* Exercise data *
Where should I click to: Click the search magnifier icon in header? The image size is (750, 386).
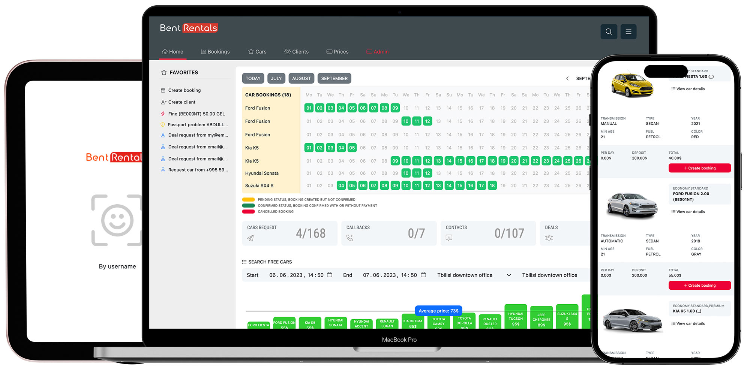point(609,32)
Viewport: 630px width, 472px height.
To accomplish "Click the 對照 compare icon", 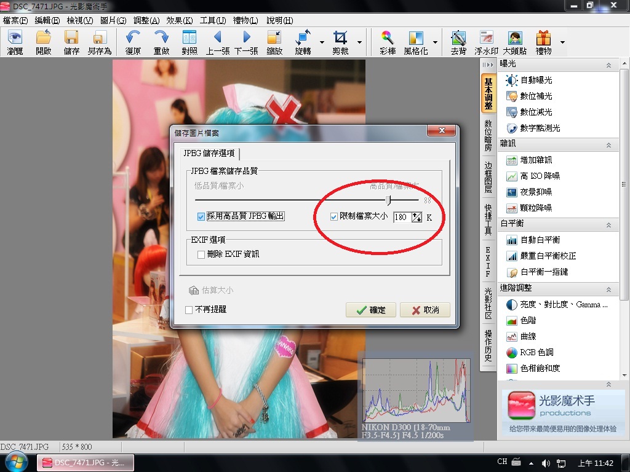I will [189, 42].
...
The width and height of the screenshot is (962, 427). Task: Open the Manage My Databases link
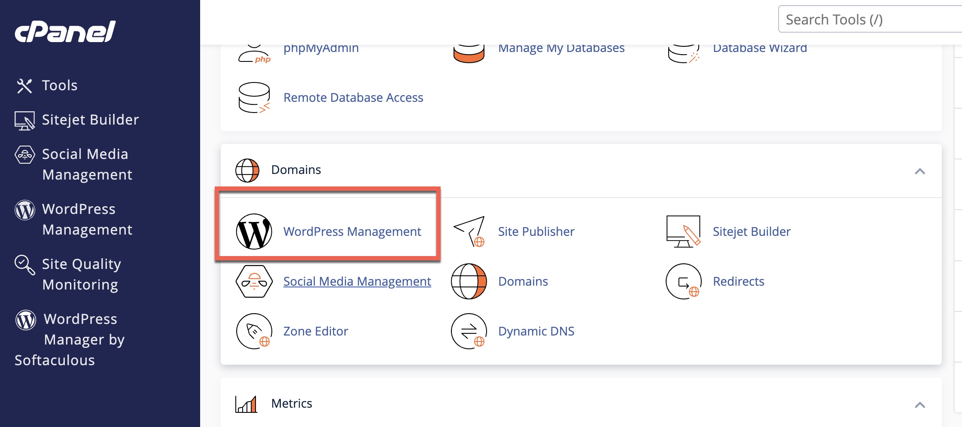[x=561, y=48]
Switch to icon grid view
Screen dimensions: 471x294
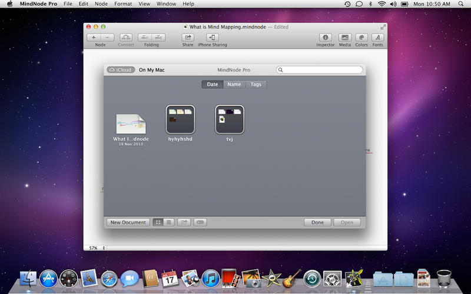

* Task item *
With the pictures omitted, copy the entries above exactly from the line containing "The width and" through the line containing "Screen dimensions: 471x294", both lines included.

* Solution for this task *
The width and height of the screenshot is (962, 427). Task: Open the Manage My Databases link
[x=561, y=48]
Switch to icon grid view
Screen dimensions: 471x294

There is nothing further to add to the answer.